Wreszcie był śnieg. Dużo śniegu. I mróz. Królik
pojeździł. Aż już miał dość tych nart i nudziło go to. Wszystkie znane trasy
objechał, kilka też nieznanych. Wywalił się Królik pierwszego dnia, gdy jeszcze
mokry po deszczu śnieg chwycił mrozek. Ogromna gula wyskoczyła na Króliczej
łydce, a przez kolejne dni wychodził na całą nogę rozlany gigantyczny sinior.

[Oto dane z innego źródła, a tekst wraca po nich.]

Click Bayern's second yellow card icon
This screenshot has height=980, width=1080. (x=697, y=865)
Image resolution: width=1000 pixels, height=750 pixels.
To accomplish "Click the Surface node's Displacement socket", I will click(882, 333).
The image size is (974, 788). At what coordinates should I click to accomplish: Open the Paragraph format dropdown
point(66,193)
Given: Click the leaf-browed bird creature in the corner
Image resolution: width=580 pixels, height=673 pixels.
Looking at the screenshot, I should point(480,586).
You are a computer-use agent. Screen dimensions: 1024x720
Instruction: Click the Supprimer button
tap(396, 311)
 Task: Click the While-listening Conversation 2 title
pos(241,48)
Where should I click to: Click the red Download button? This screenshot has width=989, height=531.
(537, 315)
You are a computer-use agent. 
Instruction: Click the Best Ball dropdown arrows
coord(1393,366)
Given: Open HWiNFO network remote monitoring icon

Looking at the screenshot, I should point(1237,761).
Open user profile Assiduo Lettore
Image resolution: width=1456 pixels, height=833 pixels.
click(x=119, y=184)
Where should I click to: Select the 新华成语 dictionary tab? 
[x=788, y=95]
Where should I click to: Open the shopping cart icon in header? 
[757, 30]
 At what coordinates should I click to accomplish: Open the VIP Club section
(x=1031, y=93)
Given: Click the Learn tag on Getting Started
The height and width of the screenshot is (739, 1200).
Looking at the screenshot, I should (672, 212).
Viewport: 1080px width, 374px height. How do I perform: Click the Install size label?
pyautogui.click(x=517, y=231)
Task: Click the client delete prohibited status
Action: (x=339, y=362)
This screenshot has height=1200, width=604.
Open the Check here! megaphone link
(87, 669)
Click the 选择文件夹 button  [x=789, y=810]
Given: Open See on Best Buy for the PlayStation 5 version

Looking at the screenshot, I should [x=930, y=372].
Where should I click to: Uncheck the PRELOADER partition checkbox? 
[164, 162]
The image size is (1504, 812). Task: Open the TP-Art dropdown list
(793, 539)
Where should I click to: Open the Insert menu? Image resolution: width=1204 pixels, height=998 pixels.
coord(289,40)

Poza niewielkim bólem i ohydnym efektem estetycznym, nie stanowiło to jednak
problemu. W sumie wyszło tego nartowania raptem 186km w siedmiu wyjściach, ale
Królik zadowolony. Chyba jednak będzie musiał zmienić narty, bo z tych swoich smørefri zeroskis płaskich jak deska
już szybszego jeżdżenia nie wyciśnie.
 |
Słońce, śnieg |
 |
Znów słońce i znów śnieg |
 |
Jeszcze więcej śniegu i słońca |
 |
Szlaki prowadzące przez jeziora |
 |
Kolejne jezioro |
 |
Raptem dwa razy zahaczał Królik o schroniska |
Pierwszego dnia z powodu deszczu, a potem też
dla odmiany, było bieganie po oblodzonych chodnikach, a potem ośnieżonych
górkach. Takie długie niespieszne wycieczki biegowe bardzo się Królikowi
przydały, bo na to nie ma warunków, czasu, ani cierpliwości w Warszawie, nie
mówiąc już o różnicy wysokości, widokach i czystym powietrzu.
 |
Mokro i deszczowo pierwszego dnia. Pogoda na bieganie |
 |
Takich pochmurnych dni było tylko parę |
No i bardzo długa przerwa od pływania. Całe
dziesięć dni. Ale może po ostatnich dwóch miesiącach, kiedy wychodziło 15km
tygodniowo w wodzie, trochę się Królikowi należało. I jakoś chętniej wróci do
rutyny.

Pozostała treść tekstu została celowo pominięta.